■ **AIM OF THE EXERCISE**: A verbatim copy of all entries is the expected output.

--------------------

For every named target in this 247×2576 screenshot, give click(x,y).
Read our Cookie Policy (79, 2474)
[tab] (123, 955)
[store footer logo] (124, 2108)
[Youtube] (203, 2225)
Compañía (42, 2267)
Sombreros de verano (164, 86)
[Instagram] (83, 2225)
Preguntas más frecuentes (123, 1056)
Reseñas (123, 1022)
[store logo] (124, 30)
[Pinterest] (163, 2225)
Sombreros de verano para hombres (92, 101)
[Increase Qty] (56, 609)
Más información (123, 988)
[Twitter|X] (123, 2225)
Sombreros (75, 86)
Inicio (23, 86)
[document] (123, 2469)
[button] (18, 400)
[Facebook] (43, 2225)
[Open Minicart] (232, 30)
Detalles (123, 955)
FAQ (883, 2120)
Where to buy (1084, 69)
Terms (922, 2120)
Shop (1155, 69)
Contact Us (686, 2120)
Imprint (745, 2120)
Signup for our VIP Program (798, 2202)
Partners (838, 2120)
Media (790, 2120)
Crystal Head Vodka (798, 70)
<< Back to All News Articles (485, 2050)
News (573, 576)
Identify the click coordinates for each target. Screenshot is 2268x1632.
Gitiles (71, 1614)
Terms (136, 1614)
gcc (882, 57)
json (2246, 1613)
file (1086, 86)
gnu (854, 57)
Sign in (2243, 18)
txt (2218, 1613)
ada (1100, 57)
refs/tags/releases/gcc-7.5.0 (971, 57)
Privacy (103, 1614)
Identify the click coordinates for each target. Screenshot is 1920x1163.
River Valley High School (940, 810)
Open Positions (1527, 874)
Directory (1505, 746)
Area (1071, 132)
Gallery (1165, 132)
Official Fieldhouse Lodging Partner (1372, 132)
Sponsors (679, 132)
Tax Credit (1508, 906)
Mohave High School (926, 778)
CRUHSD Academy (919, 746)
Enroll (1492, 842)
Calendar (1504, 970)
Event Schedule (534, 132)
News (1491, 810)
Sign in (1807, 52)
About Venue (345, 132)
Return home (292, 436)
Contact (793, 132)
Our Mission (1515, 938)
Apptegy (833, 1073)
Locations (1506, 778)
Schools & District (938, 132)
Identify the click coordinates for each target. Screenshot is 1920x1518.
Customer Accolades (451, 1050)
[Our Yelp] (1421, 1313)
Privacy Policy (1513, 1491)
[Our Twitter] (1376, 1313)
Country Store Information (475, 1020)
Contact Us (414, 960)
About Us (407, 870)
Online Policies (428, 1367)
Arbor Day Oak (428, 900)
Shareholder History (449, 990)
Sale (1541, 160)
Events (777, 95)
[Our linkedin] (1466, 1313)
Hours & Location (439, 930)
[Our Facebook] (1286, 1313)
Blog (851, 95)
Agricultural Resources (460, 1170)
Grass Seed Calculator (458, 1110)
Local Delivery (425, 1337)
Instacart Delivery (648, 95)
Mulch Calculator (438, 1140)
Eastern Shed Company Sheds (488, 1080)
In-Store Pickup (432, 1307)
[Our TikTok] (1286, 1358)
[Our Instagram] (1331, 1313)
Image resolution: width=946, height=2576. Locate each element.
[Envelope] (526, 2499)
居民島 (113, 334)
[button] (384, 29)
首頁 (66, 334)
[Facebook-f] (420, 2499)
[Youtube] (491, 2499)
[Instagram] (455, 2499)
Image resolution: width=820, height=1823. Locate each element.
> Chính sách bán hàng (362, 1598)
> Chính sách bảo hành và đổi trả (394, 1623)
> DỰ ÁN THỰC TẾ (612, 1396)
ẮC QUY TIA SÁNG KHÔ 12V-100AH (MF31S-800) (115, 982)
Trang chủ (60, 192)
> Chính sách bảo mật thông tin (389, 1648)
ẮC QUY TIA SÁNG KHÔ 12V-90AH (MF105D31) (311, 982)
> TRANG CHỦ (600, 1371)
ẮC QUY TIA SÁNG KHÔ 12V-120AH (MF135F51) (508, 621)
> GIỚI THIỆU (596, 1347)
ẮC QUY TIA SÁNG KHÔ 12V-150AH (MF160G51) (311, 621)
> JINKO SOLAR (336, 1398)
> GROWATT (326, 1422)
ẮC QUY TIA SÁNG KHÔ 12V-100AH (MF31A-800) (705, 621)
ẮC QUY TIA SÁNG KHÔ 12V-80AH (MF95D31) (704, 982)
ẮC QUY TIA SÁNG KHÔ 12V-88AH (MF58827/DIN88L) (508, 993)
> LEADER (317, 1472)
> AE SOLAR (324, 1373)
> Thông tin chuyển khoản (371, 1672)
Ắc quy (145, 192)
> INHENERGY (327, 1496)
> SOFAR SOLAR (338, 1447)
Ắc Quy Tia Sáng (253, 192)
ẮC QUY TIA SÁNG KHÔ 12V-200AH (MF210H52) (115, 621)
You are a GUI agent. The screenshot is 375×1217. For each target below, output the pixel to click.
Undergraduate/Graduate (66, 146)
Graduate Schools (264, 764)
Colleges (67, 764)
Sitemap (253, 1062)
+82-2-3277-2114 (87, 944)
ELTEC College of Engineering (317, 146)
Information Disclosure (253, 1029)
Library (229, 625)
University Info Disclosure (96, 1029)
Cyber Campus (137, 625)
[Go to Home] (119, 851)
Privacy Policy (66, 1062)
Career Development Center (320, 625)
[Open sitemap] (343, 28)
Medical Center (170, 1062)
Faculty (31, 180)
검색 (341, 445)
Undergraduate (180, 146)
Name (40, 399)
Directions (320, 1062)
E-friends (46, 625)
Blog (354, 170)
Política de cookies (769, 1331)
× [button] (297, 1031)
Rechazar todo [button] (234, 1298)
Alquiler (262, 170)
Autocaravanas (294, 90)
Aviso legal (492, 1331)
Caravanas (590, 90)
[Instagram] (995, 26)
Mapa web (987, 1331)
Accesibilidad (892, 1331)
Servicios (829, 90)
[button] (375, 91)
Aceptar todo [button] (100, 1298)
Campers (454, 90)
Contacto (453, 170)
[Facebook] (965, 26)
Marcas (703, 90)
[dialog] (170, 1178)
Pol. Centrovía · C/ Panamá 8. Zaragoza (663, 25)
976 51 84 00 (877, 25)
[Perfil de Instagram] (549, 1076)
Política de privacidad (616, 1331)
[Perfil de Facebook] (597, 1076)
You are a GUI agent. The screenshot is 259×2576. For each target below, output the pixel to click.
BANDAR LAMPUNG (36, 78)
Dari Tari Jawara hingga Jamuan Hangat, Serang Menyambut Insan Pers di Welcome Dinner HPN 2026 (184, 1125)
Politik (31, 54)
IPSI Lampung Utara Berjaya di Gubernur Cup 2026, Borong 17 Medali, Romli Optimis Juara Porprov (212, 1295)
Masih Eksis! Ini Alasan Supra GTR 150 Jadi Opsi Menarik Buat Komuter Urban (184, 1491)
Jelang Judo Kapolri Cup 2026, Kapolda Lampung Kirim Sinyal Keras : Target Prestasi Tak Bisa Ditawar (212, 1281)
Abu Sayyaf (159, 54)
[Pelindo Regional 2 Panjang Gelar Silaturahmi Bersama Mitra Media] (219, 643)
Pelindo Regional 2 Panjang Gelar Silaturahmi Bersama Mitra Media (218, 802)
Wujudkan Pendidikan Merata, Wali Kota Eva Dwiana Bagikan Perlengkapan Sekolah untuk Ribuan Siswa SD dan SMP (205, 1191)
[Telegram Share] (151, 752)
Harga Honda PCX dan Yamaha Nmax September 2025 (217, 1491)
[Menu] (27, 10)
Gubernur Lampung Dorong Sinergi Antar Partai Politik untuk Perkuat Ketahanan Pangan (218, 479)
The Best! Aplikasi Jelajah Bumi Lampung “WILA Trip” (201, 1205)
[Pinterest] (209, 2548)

--------------------

■ **FINISHED EXERCISE**:
For every named target in this 247×2576 screenshot, give click(x,y).
Read our Cookie Policy (79, 2474)
[tab] (123, 955)
[store footer logo] (124, 2108)
[Youtube] (203, 2225)
Compañía (42, 2267)
Sombreros de verano (164, 86)
[Instagram] (83, 2225)
Preguntas más frecuentes (123, 1056)
Reseñas (123, 1022)
[store logo] (124, 30)
[Pinterest] (163, 2225)
Sombreros de verano para hombres (92, 101)
[Increase Qty] (56, 609)
Más información (123, 988)
[Twitter|X] (123, 2225)
Sombreros (75, 86)
Inicio (23, 86)
[document] (123, 2469)
[button] (18, 400)
[Facebook] (43, 2225)
[Open Minicart] (232, 30)
Detalles (123, 955)
FAQ (883, 2120)
Where to buy (1084, 69)
Terms (922, 2120)
Shop (1155, 69)
Contact Us (686, 2120)
Imprint (745, 2120)
Signup for our VIP Program (798, 2202)
Partners (838, 2120)
Media (790, 2120)
Crystal Head Vodka (798, 70)
<< Back to All News Articles (485, 2050)
News (573, 576)
Identify the click coordinates for each target. Screenshot is 2268x1632.
Gitiles (71, 1614)
Terms (136, 1614)
gcc (882, 57)
json (2246, 1613)
file (1086, 86)
gnu (854, 57)
Sign in (2243, 18)
txt (2218, 1613)
ada (1100, 57)
refs/tags/releases/gcc-7.5.0 (971, 57)
Privacy (103, 1614)
Identify the click coordinates for each target. Screenshot is 1920x1163.
River Valley High School (940, 810)
Open Positions (1527, 874)
Directory (1505, 746)
Area (1071, 132)
Gallery (1165, 132)
Official Fieldhouse Lodging Partner (1372, 132)
Sponsors (679, 132)
Tax Credit (1508, 906)
Mohave High School (926, 778)
CRUHSD Academy (919, 746)
Enroll (1492, 842)
Calendar (1504, 970)
Event Schedule (534, 132)
News (1491, 810)
Sign in (1807, 52)
About Venue (345, 132)
Return home (292, 436)
Contact (793, 132)
Our Mission (1515, 938)
Apptegy (833, 1073)
Locations (1506, 778)
Schools & District (938, 132)
Identify the click coordinates for each target. Screenshot is 1920x1518.
Customer Accolades (451, 1050)
[Our Yelp] (1421, 1313)
Privacy Policy (1513, 1491)
[Our Twitter] (1376, 1313)
Country Store Information (475, 1020)
Contact Us (414, 960)
About Us (407, 870)
Online Policies (428, 1367)
Arbor Day Oak (428, 900)
Shareholder History (449, 990)
Sale (1541, 160)
Events (777, 95)
[Our linkedin] (1466, 1313)
Hours & Location (439, 930)
[Our Facebook] (1286, 1313)
Blog (851, 95)
Agricultural Resources (460, 1170)
Grass Seed Calculator (458, 1110)
Local Delivery (425, 1337)
Instacart Delivery (648, 95)
Mulch Calculator (438, 1140)
Eastern Shed Company Sheds (488, 1080)
In-Store Pickup (432, 1307)
[Our TikTok] (1286, 1358)
[Our Instagram] (1331, 1313)
Image resolution: width=946, height=2576. Locate each element.
[Envelope] (526, 2499)
居民島 (113, 334)
[button] (384, 29)
首頁 (66, 334)
[Facebook-f] (420, 2499)
[Youtube] (491, 2499)
[Instagram] (455, 2499)
Image resolution: width=820, height=1823. Locate each element.
> Chính sách bán hàng (362, 1598)
> Chính sách bảo hành và đổi trả (394, 1623)
> DỰ ÁN THỰC TẾ (612, 1396)
ẮC QUY TIA SÁNG KHÔ 12V-100AH (MF31S-800) (115, 982)
Trang chủ (60, 192)
> Chính sách bảo mật thông tin (389, 1648)
ẮC QUY TIA SÁNG KHÔ 12V-90AH (MF105D31) (311, 982)
> TRANG CHỦ (600, 1371)
ẮC QUY TIA SÁNG KHÔ 12V-120AH (MF135F51) (508, 621)
> GIỚI THIỆU (596, 1347)
ẮC QUY TIA SÁNG KHÔ 12V-150AH (MF160G51) (311, 621)
> JINKO SOLAR (336, 1398)
> GROWATT (326, 1422)
ẮC QUY TIA SÁNG KHÔ 12V-100AH (MF31A-800) (705, 621)
ẮC QUY TIA SÁNG KHÔ 12V-80AH (MF95D31) (704, 982)
ẮC QUY TIA SÁNG KHÔ 12V-88AH (MF58827/DIN88L) (508, 993)
> LEADER (317, 1472)
> AE SOLAR (324, 1373)
> Thông tin chuyển khoản (371, 1672)
Ắc quy (145, 192)
> INHENERGY (327, 1496)
> SOFAR SOLAR (338, 1447)
Ắc Quy Tia Sáng (253, 192)
ẮC QUY TIA SÁNG KHÔ 12V-200AH (MF210H52) (115, 621)
You are a GUI agent. The screenshot is 375×1217. For each target below, output the pixel to click.
Undergraduate/Graduate (66, 146)
Graduate Schools (264, 764)
Colleges (67, 764)
Sitemap (253, 1062)
+82-2-3277-2114 (87, 944)
ELTEC College of Engineering (317, 146)
Information Disclosure (253, 1029)
Library (229, 625)
University Info Disclosure (96, 1029)
Cyber Campus (137, 625)
[Go to Home] (119, 851)
Privacy Policy (66, 1062)
Career Development Center (320, 625)
[Open sitemap] (343, 28)
Medical Center (170, 1062)
Faculty (31, 180)
검색 (341, 445)
Undergraduate (180, 146)
Name (40, 399)
Directions (320, 1062)
E-friends (46, 625)
Blog (354, 170)
Política de cookies (769, 1331)
× [button] (297, 1031)
Rechazar todo [button] (234, 1298)
Alquiler (262, 170)
Autocaravanas (294, 90)
Aviso legal (492, 1331)
Caravanas (590, 90)
[Instagram] (995, 26)
Mapa web (987, 1331)
Accesibilidad (892, 1331)
Servicios (829, 90)
[button] (375, 91)
Aceptar todo [button] (100, 1298)
Campers (454, 90)
Contacto (453, 170)
[Facebook] (965, 26)
Marcas (703, 90)
[dialog] (170, 1178)
Pol. Centrovía · C/ Panamá 8. Zaragoza (663, 25)
976 51 84 00 (877, 25)
[Perfil de Instagram] (549, 1076)
Política de privacidad (616, 1331)
[Perfil de Facebook] (597, 1076)
You are a GUI agent. The screenshot is 259×2576. For each target below, output the pixel to click.
BANDAR LAMPUNG (36, 78)
Dari Tari Jawara hingga Jamuan Hangat, Serang Menyambut Insan Pers di Welcome Dinner HPN 2026 (184, 1125)
Politik (31, 54)
IPSI Lampung Utara Berjaya di Gubernur Cup 2026, Borong 17 Medali, Romli Optimis Juara Porprov (212, 1295)
Masih Eksis! Ini Alasan Supra GTR 150 Jadi Opsi Menarik Buat Komuter Urban (184, 1491)
Jelang Judo Kapolri Cup 2026, Kapolda Lampung Kirim Sinyal Keras : Target Prestasi Tak Bisa Ditawar (212, 1281)
Abu Sayyaf (159, 54)
[Pelindo Regional 2 Panjang Gelar Silaturahmi Bersama Mitra Media] (219, 643)
Pelindo Regional 2 Panjang Gelar Silaturahmi Bersama Mitra Media (218, 802)
Wujudkan Pendidikan Merata, Wali Kota Eva Dwiana Bagikan Perlengkapan Sekolah untuk Ribuan Siswa SD dan SMP (205, 1191)
[Telegram Share] (151, 752)
Harga Honda PCX dan Yamaha Nmax September 2025 (217, 1491)
[Menu] (27, 10)
Gubernur Lampung Dorong Sinergi Antar Partai Politik untuk Perkuat Ketahanan Pangan (218, 479)
The Best! Aplikasi Jelajah Bumi Lampung “WILA Trip” (201, 1205)
[Pinterest] (209, 2548)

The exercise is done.